WHAT TO WORK ON -
The records that follow are to be repeated exactly, without any pictures.

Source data
/---

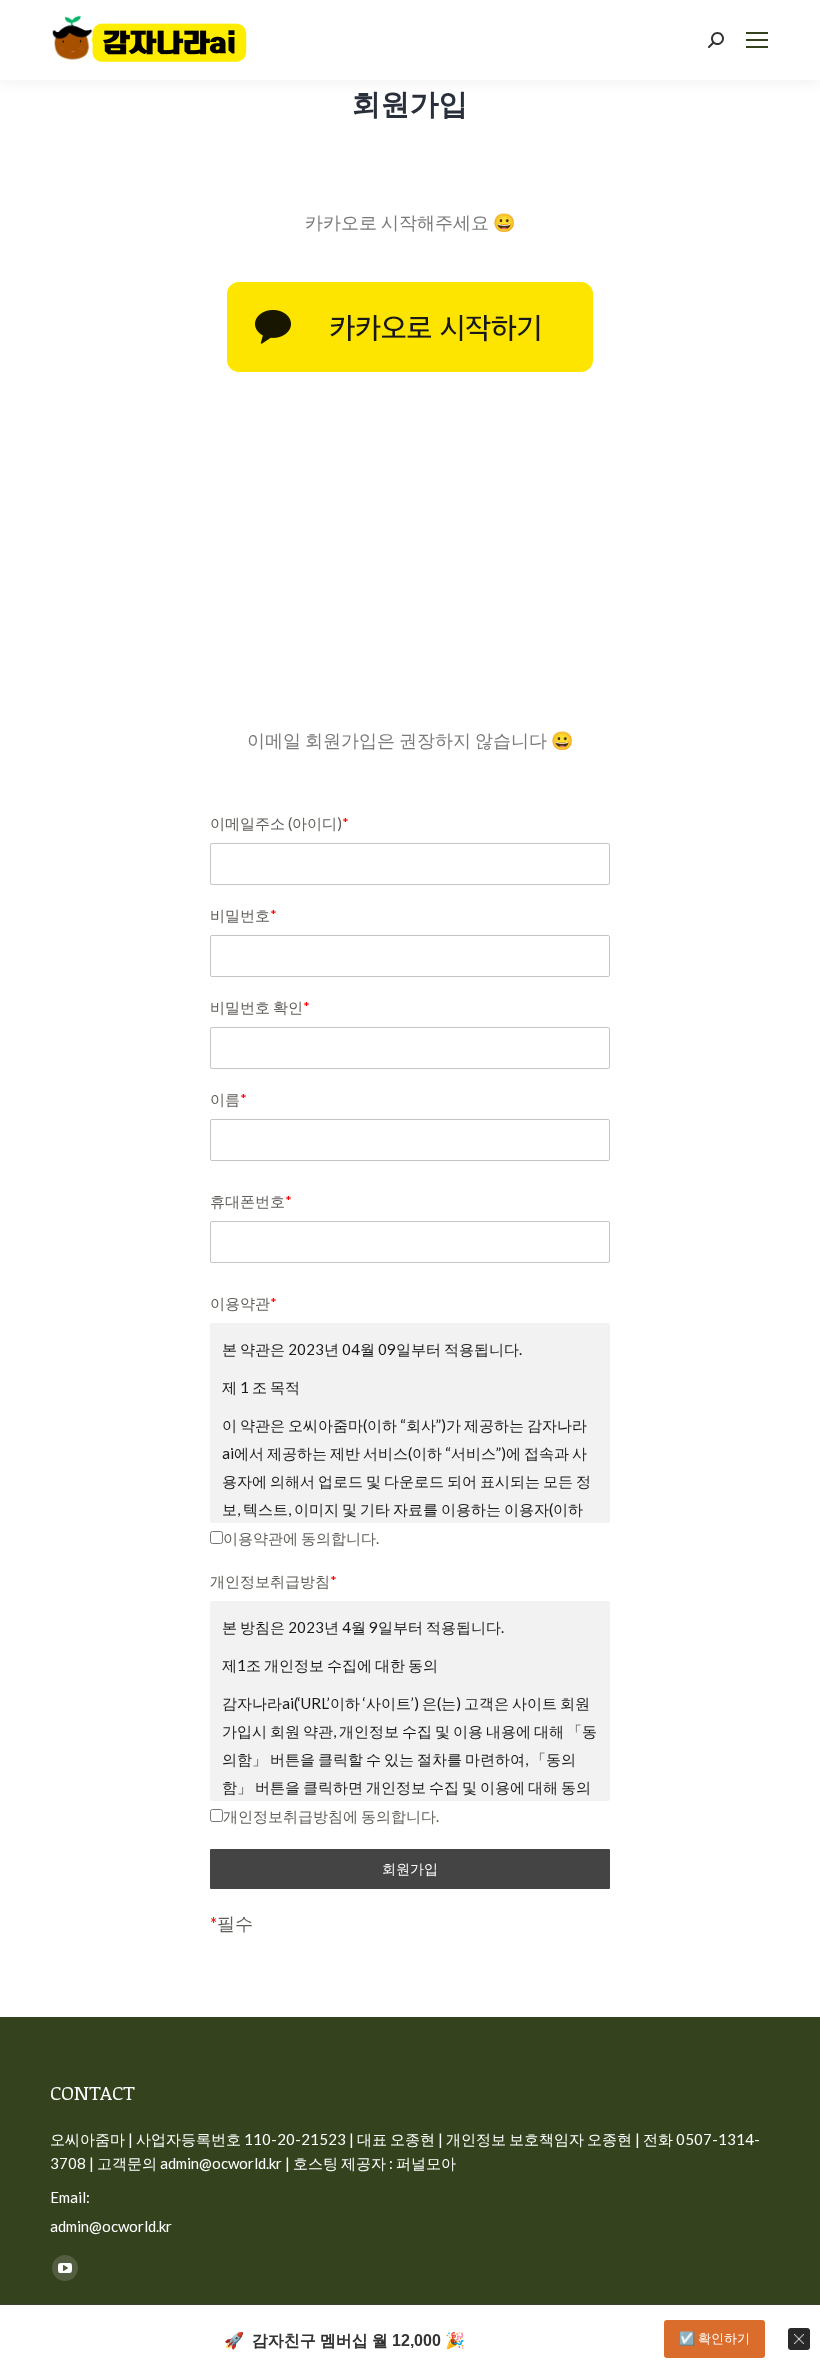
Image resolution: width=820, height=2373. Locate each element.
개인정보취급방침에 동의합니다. (331, 1816)
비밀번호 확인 (260, 1007)
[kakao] (410, 327)
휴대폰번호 (251, 1201)
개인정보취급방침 (273, 1581)
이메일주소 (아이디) (279, 823)
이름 (228, 1099)
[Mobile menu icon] (757, 40)
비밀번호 (243, 915)
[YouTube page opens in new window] (65, 2268)
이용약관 (243, 1303)
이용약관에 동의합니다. (301, 1538)
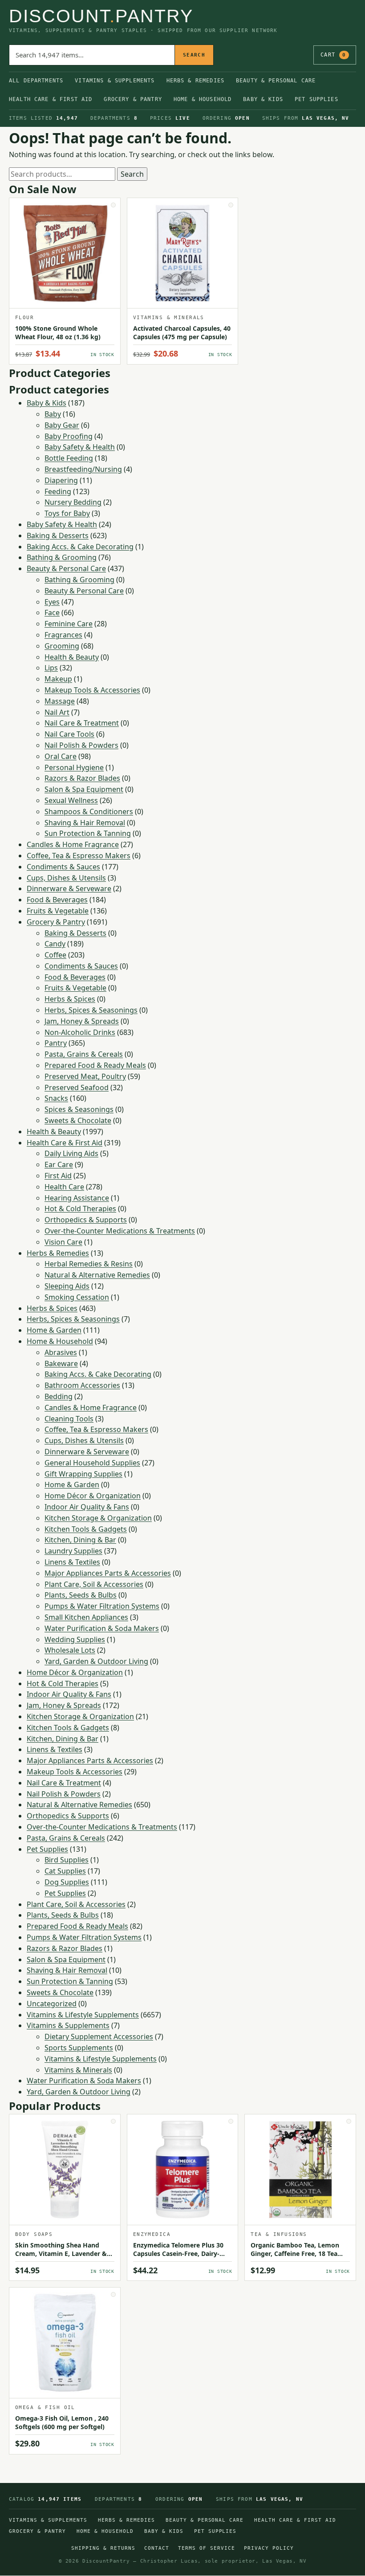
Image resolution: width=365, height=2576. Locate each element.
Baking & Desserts (58, 535)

\---

RESULT OF THE EXERCISE -
Image resolution: width=820, height=2373. Locate each element.
개인정보취급방침에 동의합니다. (331, 1816)
비밀번호 확인 (260, 1007)
[kakao] (410, 327)
휴대폰번호 (251, 1201)
개인정보취급방침 (273, 1581)
이메일주소 (아이디) (279, 823)
이름 (228, 1099)
[Mobile menu icon] (757, 40)
비밀번호 (243, 915)
[YouTube page opens in new window] (65, 2268)
이용약관 (243, 1303)
이용약관에 동의합니다. (301, 1538)
Image resolution: width=365, height=2576. Locate each element.
Baking & Desserts (58, 535)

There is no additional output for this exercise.